Why didn't they? Well, to hear the Canadians say it after the game, they were robbed by the referee. Ahead 3-2 with twelve minutes to go, the Canadian keeper was penalized for delay of game for holding on to the ball for longer than the six seconds the rules allow. It's a penalty that is never called, as everyone, including the Americans, conceded. But the Americans were given an indirect kick inside the box; the rocketed shot hit a Canadian player in the shoulder, and the ref awarded a penalty shot.

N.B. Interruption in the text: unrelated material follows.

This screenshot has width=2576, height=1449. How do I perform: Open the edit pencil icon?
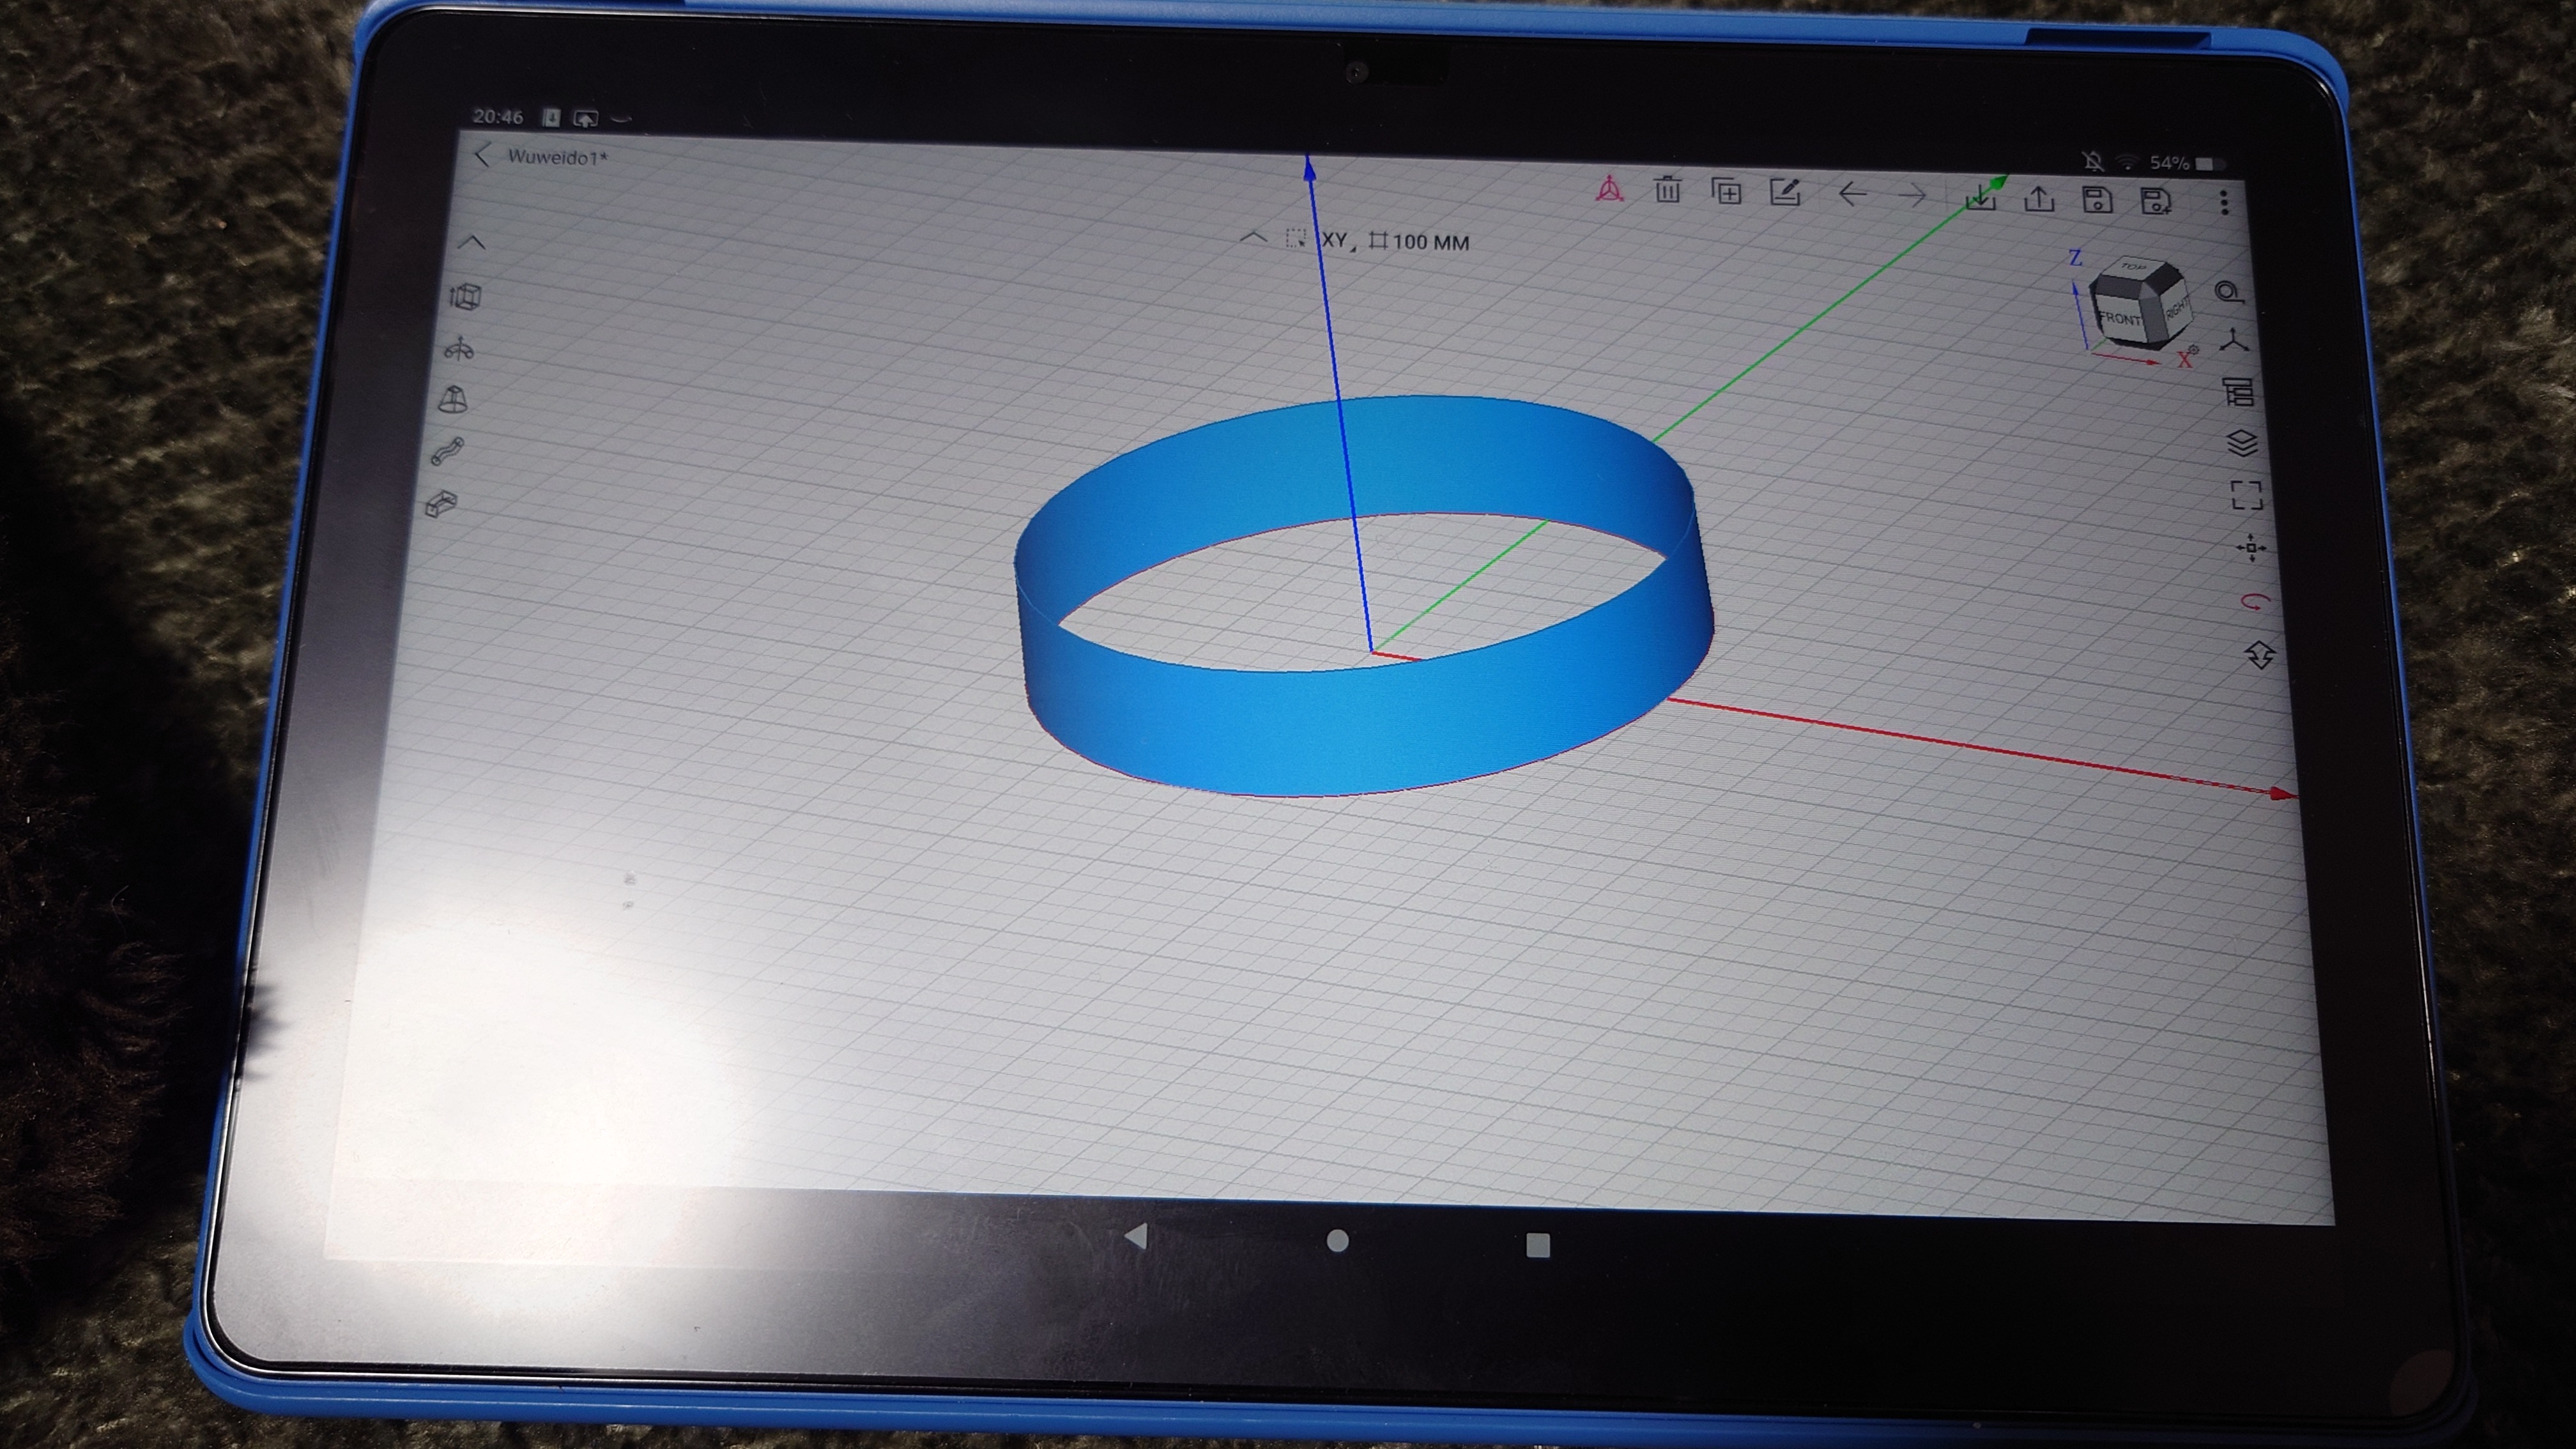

Abby Wambach buried the kick for the Americans, tying the game. 

Afterwards, the Canadian goalkeeper Erin McLeod said "“We feel like we got robbed in this game.” Team captain Christine Sinclair -- one of the greatest players in the world, who scored all three goals for Canada in the game,  was more blunt. “We feel like it was taken from us,” she said.  “We feel cheated.”

Of course it was a bad call, but it did not hand the Americans the victory. Keep in mind a few things.

First, the Canadians had the lead twice before that in the game, and lost it both times. That is, they were not able to maintain the aggression needed to keep the more talented Americans off-balance. As any competitive athlete knows, sealing the deal is the most difficult thing to do. Why? Because it is about continuing to execute when the pressure is on, when there is more at stake. As my old volleyball coach used to berate us: "When you've got them by the nuts, you have to squeeze."  

Second, anyone watching the Canada-US game with a strategist's eye would have noticed something fairly obvious, which is that the Canadians were having a hard time all game with American attacks down the (American) right side. In particular, the American midfielder Megan Rapinoe caused endless chaos for the Canadian left backs, creating chance after chance. The Canadian defenders had a difficult time getting goalside of the Americans and closing down the attacks to the left of their goal. 

Mostly it was because Rapinoe is a beast of a player. But could the decision by the Canadians to play a 4-3-2-1 shape have had anything to do with it? Did the coaches fail to adjust their formation or players accordingly? Did the players fail to adapt their tactics to the chaos Rapinoe was causing? 

It's hard to say. But a few things are clear. First, that it was not remotely surprising that the winning goal for the Americans came from a beautiful cross from -- you guessed it -- their right wing, after a Canadian defender made a poor tactical decision, and left her post to chase down a ball wide to her left. She was way too late, the cross came back in and found Alex Morgan's head, and that was it. 


This is not to take anything away from the Canadians. They played a magnificent game -- it was one of the greatest moments of this Olympics, and one of the greatest nights for Christine Sinclair. The refereeing was bad, but the Canadians didn't play perfectly either.(The first American goal in particular was brutal -- a short-side defensive breakdown that let Rapinoe score directly off a corner kick.)

If they are going to have a hope of winning the bronze medal on Thursday against France, they need to stop blaming the ref for their loss against the USA, and think about adjusting their strategy on defense.

In short, they need to focus on execution going forward, not excuses for what is past. That is the path to glory and greatness.